Reliability. Finally, we address the threats to the reliability of our results by providing enough details on the experimental setup and implementation. We designed the study following well-established guidelines, involving authors from diverse backgrounds. In addition, we also provide the R script and the similarity values between the pairs for replication purposesFootnote 11.

8 Conclusion and future work

Content-based recommender systems for code retrieval typically use requirements as queries to identify previously developed requirements, and in turn, reuse their implementation. These systems take the operational assumption that similar requirements can be used as proxies to retrieve similar code that can be reused with limited adaptation. This paper presents an empirical investigation on the relationship between requirements similarity and code similarity in the context of a large railway company. The goal of the work is to explore to which extent similar requirements can be considered as a proxy to retrieve similar code. We consider two related projects in the company. We use different seminal NLP-based language models to represent the requirements and support similarity computation. Our choice of language models covers representative seminal models from lexical approaches to IR (tf-idf), word2vec-based and DL-based models. Given similar requirements, we identify the associated code, and we compute code similarity with JPLag. In addition, we conducted a focus group session to gather the perceptions of experts on the association between requirements similarity and software similarity. Our analysis shows that the correlation between requirements and source code similarity is positive, while the best case being moderately positive correlation. Results from the thematic analysis on the transcript shows that experts perceive an association between requirements similarity and software similarity. So, a relationship exists between the two, but there is also a need for further research on language models and similarity measurement approaches so that it can better reflect software similarity. In our specific case, the language model that reflects software similarity better is the transformer-based BERT language model with preprocessing.

Future work will consider a broader set of possible application scenarios of recommender systems for software reuse. Avenues that we plan to explore are as follows.

  • Using requirements similarity to predict software similarity for better ranking in retrieval tasks.

  • Considering terms from software and test specifications, such as function and variable names, and code comments for training language models. We believe that this can help in optimizing the correlation between requirements similarity and software similarity.

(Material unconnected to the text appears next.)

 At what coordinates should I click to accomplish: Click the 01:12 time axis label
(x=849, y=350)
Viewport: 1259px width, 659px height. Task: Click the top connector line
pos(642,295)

  • Considering demarcating the inputs, outputs and processing information within the requirement’s text

  • Considering the original tender requirements, and identify the relationship with existing requirements and associated software, to support early evaluation during bid proposal

  • Considering feature or refactoring requests as input queries, to support change impact analysis [9, 16]

  • Consider other companies and domains other than railways to increase external validity of the results

  • Identify when a specific language model is more appropriate to compute similarity, given the types of relationship between the format of the queries accepted by the recommender system, the characteristics of the requirements (e.g., high- vs low-level, functional vs quality), and the type of activity that is expected to be performed with the retrieved software, which can be reused, but also correct, remove, end even validate. Indeed, similarity measures and code retrieval can also be exploited to identify incorrectly traced software or missing trace links [42, 45], as well as potentially tacit requirements that are implemented in the software but are not specified.